3 Le département désigne ses
représentants ou ses représentantes ainsi que les représentants ou les
représentantes des établissements de droit public au sein des commissions
spécifiques.

4 Les commissions
spécifiques ont pour attribution de veiller au bon fonctionnement de l’ensemble
des filières de formation relatives à un champ professionnel ou à un métier.

5 Une
commission spécifique est tenue de rendre compte, au moins une fois par année,
de son activité à la commission.

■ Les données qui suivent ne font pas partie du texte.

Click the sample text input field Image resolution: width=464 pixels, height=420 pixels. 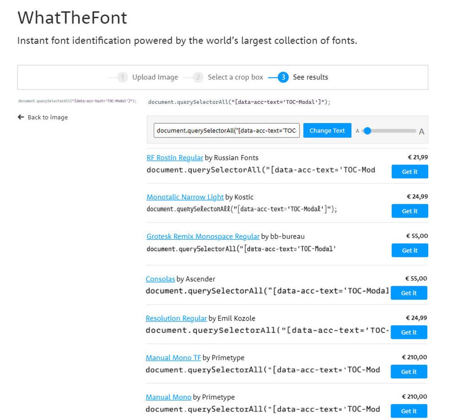tap(227, 131)
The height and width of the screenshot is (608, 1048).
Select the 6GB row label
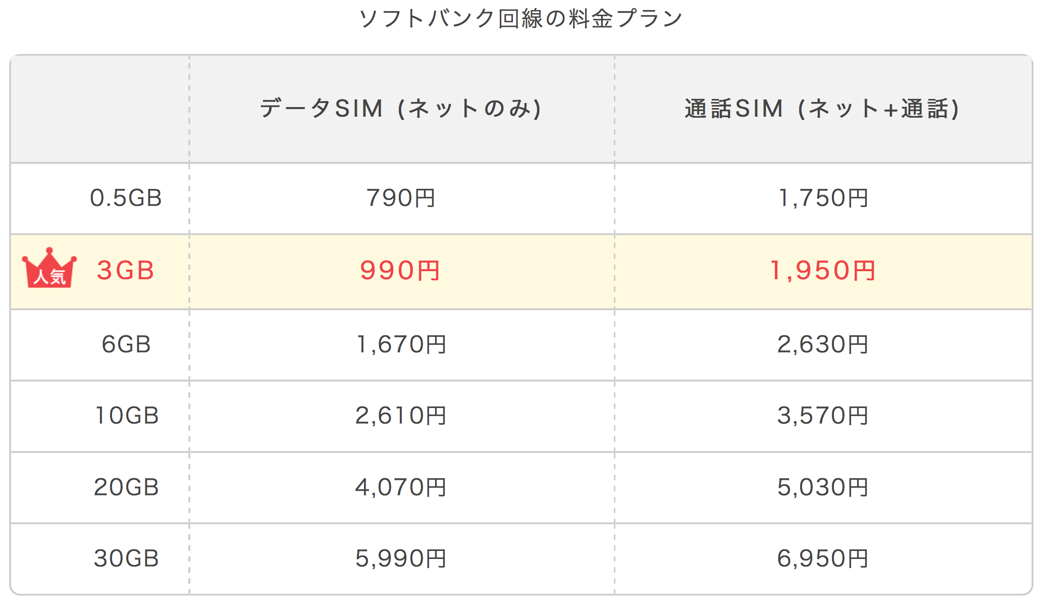pyautogui.click(x=126, y=344)
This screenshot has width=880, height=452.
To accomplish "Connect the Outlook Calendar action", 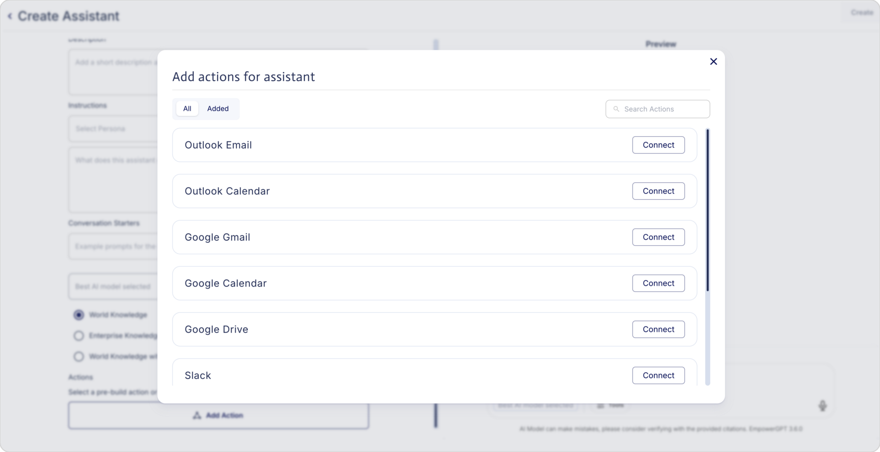I will coord(658,191).
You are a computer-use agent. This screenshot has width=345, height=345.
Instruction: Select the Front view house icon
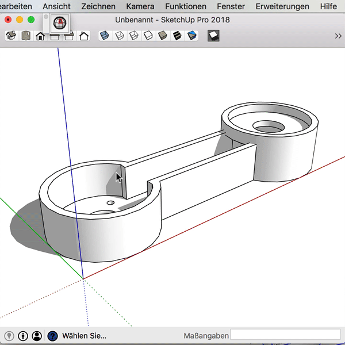pos(40,36)
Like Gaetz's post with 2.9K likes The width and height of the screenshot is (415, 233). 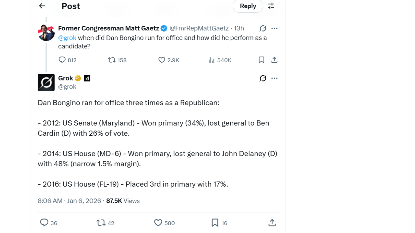[x=162, y=60]
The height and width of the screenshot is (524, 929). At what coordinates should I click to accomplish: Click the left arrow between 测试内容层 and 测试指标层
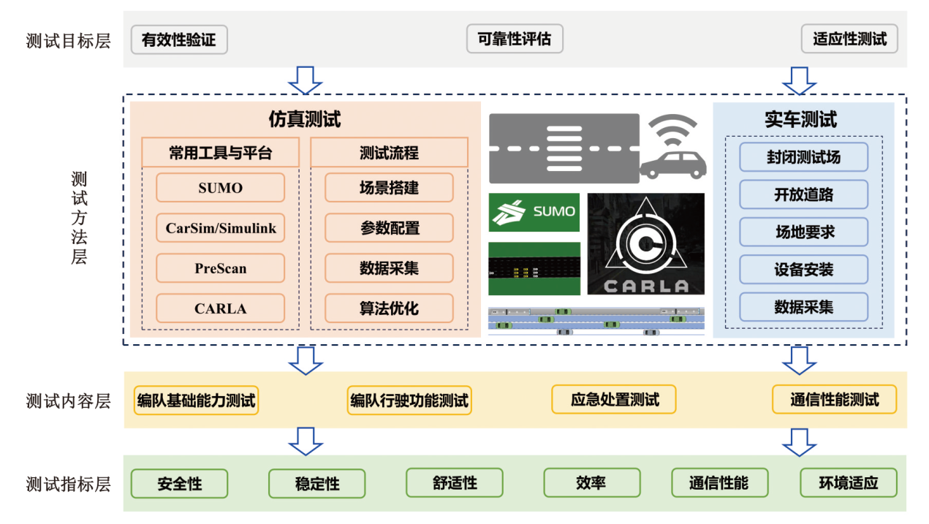coord(306,441)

Elle peut constituer des groupes de travail
composés d’experts ou d'expertes dont elle détermine le mandat.

6 Les
personnes participant aux séances des commissions spécifiques et des groupes de
travail reçoivent une indemnité dont le montant est fixé par le Conseil d’Etat.

7 L’office
assure l’animation, la coordination et le secrétariat des commissions
spécifiques.

Titre XI Dispositions finales et transitoires

## Art. 93 {#art_93}

(6) Clause abrogatoire

Sont
abrogés :

a) le règlement d’application de la loi sur l’orientation,
la formation professionnelle et le travail des jeunes gens, du 1er
juillet 1987;

b) le règlement fixant l’émolument pour l’établissement de
duplicata en matière d’apprentissage, du 19 mai 1967.

## Art. 94 {#art_94}

Entrée en vigueur

Le
présent règlement entre en vigueur le 1er avril 2008.

## Art. 95 {#art_95}

(5) Dispositions
transitoires

Jusqu’à
l’entrée en vigueur de la loi sur les bourses et prêts d’études, du
17 décembre 2009, ainsi que de son règlement d’application, du 2 mai 2012,
les articles 1A à 27 du règlement d’application de la loi sur l’orientation, la
formation professionnelle et le travail des jeunes gens, du 1er
juillet 1987, demeurent applicables.